▸ **DOCUMENT SEGMENT**

----

Tired of managing Git hooks? We've got you covered

This toolkit provides a simple, yet powerful, way to manage your Git hooks. It's designed to be composable, version-controlled, and easy to maintain. Stop letting your Git automation live in scattered shell scripts and start treating it like the code it is.

With this toolkit, you can:

  • Keep your hooks in your repository: No more scattered scripts on different machines.
  • Compose hooks from smaller parts: Build complex workflows from simple, reusable scripts.
  • Run hooks in a predictable order: Parts are executed in a deterministic, lexical order.
  • Stay safe: The runner comes with robust logging, stdin handling, and awareness of worktrees and bare repositories.
  • Enjoy zero hard dependencies: All you need is a POSIX-compliant shell and Git.

How it Works

The toolkit installs a universal hook runner that executes any number of "hook parts" you place in a dedicated directory. These parts are just executable shell scripts, and they run in a predictable order based on their filenames.

The .git/hooks Directory and the Shared Runner

When you install the toolkit, it creates a small "stub" file for each hook you want to manage in your .git/hooks directory. This stub file is a simple shell script that does one thing: it executes the shared runner script, which is located in .githooks/_runner.sh.

The shared runner then takes over and does the following:

  1. It determines which hook is being run (e.g., pre-commit, post-merge, etc.).
  2. It looks for a corresponding directory in .githooks (e.g., .githooks/pre-commit.d).
  3. It executes all the executable scripts it finds in that directory, in lexical order.

This approach has several advantages:

  • Your .git/hooks directory stays clean: You only have a small stub file for each hook, instead of a large, monolithic script.
  • Your hooks are version-controlled: The actual hook logic lives in the .githooks directory, which is part of your repository.

----

▸ **REQUESTS**
a: Could you reproduce, word for word, the passage of the Git hooks toolkit text from "The shared runner then" up to and including "of your repository."?
b: In the Git hooks toolkit text, what are the short headings that come before the colon in each item of the list after "With this toolkit, you can:"?
c: Does the Git hooks toolkit text support each of these statements? (i) The stub file in .git/hooks executes a shared runner located in .githooks/_runner.sh. (ii) The toolkit needs Python as well as Git. (iii) Hook parts run in no particular order. Answer yes or no for each, and quote the deciding words.

▸ **EXTRACTED DATA**

----

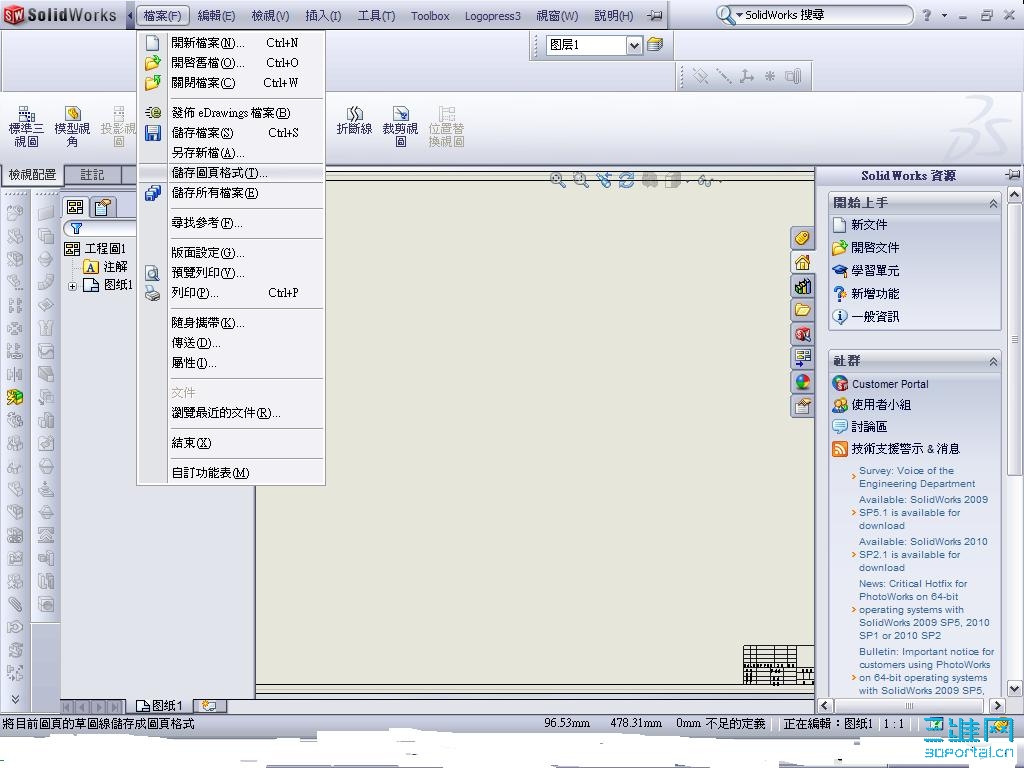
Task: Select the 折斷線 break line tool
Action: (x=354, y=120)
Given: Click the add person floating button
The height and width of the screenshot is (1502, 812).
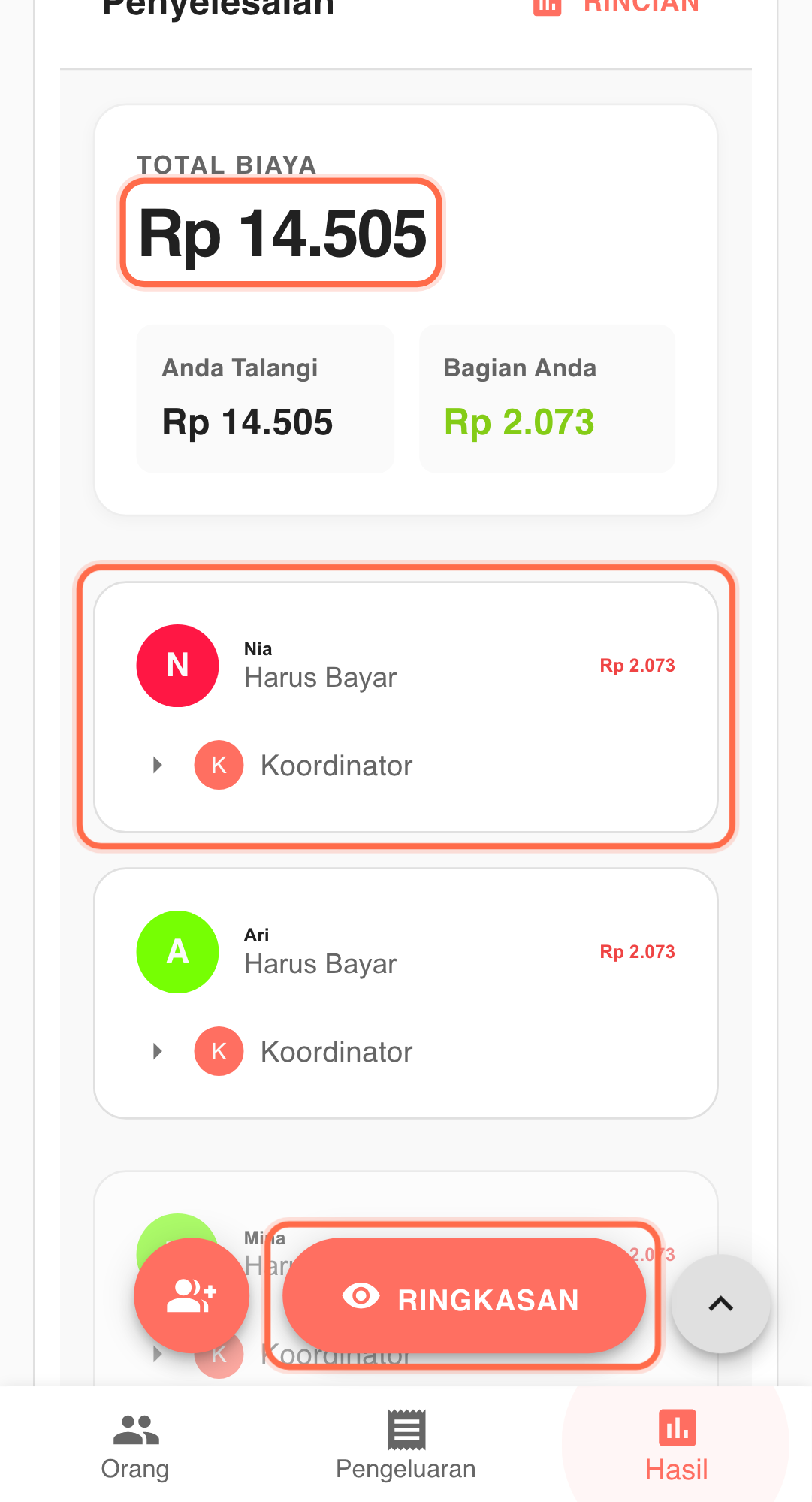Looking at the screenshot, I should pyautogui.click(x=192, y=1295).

----

▸ **ANSWERS TO THE TASKS**
a:
The shared runner then takes over and does the following:

  1. It determines which hook is being run (e.g., pre-commit, post-merge, etc.).
  2. It looks for a corresponding directory in .githooks (e.g., .githooks/pre-commit.d).
  3. It executes all the executable scripts it finds in that directory, in lexical order.

This approach has several advantages:

  • Your .git/hooks directory stays clean: You only have a small stub file for each hook, instead of a large, monolithic script.
  • Your hooks are version-controlled: The actual hook logic lives in the .githooks directory, which is part of your repository.

b:
- Keep your hooks in your repository
- Compose hooks from smaller parts
- Run hooks in a predictable order
- Stay safe
- Enjoy zero hard dependencies

c:
(i) Yes: "it executes the shared runner script, which is located in .githooks/_runner.sh."
(ii) No: "All you need is a POSIX-compliant shell and Git."
(iii) No: "they run in a predictable order based on their filenames."